Wyoming LawyerIssue: February, 2012Ethically Speakingby John M. Burman Carl M. Williams Professor of Law and Ethics University of Wyoming College of LawLawyers' Duties to Tribunals: Part HI - Protecting the Integrity of the Legal System

This was originally slated to be a two-part series: "Meritorious Claims and Defenses"(fn1) and "Candor."(fn2) It has turned into three.(fn3) The reason is that there is an additional duty the duty to protect the integrity of the legal system, which is often over-looked. Since that obligation is contained in two different places in the Rules of Professional Conduct ("the Rules"), and since the failure to comply with that duty is misconduct(fn4) and may lead to sanctions, it is worthy of discussion. Finally, some other duties deserve mention, too.

The Ethical Framework

The Rules begin with a "Preamble." Its purpose is to provide "general orientation" to the Rules.(fn5) The Preamble begins with the admonition that " [a] lawyer [is] an officer of the legal system . . . ."(fn6) Further, "[a] lawyer should demonstrate respect for the legal system and for those who serve it ... . While it is a lawyer's duty, when necessary, to challenge the rectitude of official action, it is also a lawyer's duty to uphold legal process."(fn7) In addition to the precatory(fn8) language of the Preamble, the Rules directly address lawyers' duties to the legal system.

Rule 3.5 is entitled "Impartiality and decorum of the tribunal? Not surprisingly, it directly addresses a lawyer's duties to the legal system. Paragraph (a) says that "[a] lawyer shall not . . . seek to influence a judge, juror, prospective juror or other official by means prohibited by law."(fn9)

Wyoming law directly prohibits certain attempts to improperly influence members of the legal system. First, it is "a felony punishable by imprisonment for not more than ten (10) years, a fine of not more than five thousand dollars ($5,000.00), or both, if, by force or threats, [a person] attempts to influence, intimidate or impede a juror, witness or officer in the discharge of his duty."(fn10) Next, it is "a misdemeanor punishable by imprisonment for not more than one (1) year, a fine of not more than one thousand dollars ($1,000.00), or both, if, by threats or force, [a person] obstructs or impedes the administration of justice in a court."(fn11)

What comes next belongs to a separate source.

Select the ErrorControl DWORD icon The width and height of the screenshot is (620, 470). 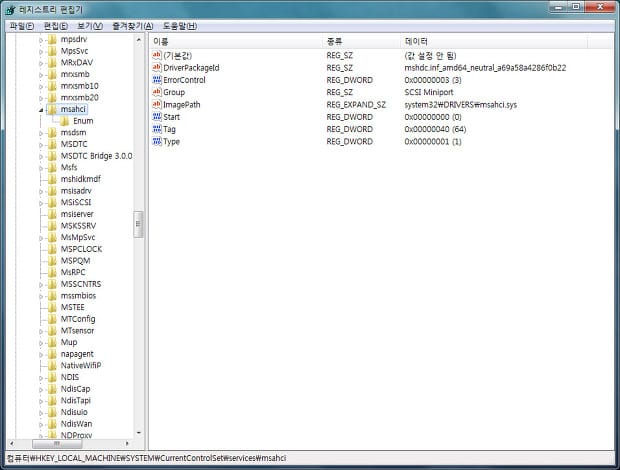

As the statutory provisions mentioned above are "means prohibited by law," it is obviously unethical (a violation of Rule 3.5(a)), for a lawyer to engage in such activities, either directly or indirectly.(fn12) Any such activity might also be a violation of Rule 3.4(a), which says: "[a] lawyer shall not . . . unlawfully obstruct another party's access to evidence or unlawfully alter, destroy or conceal a document or other material having potential evidentiary value. A lawyer shall not counsel or assist another person to do any such act."(fn13)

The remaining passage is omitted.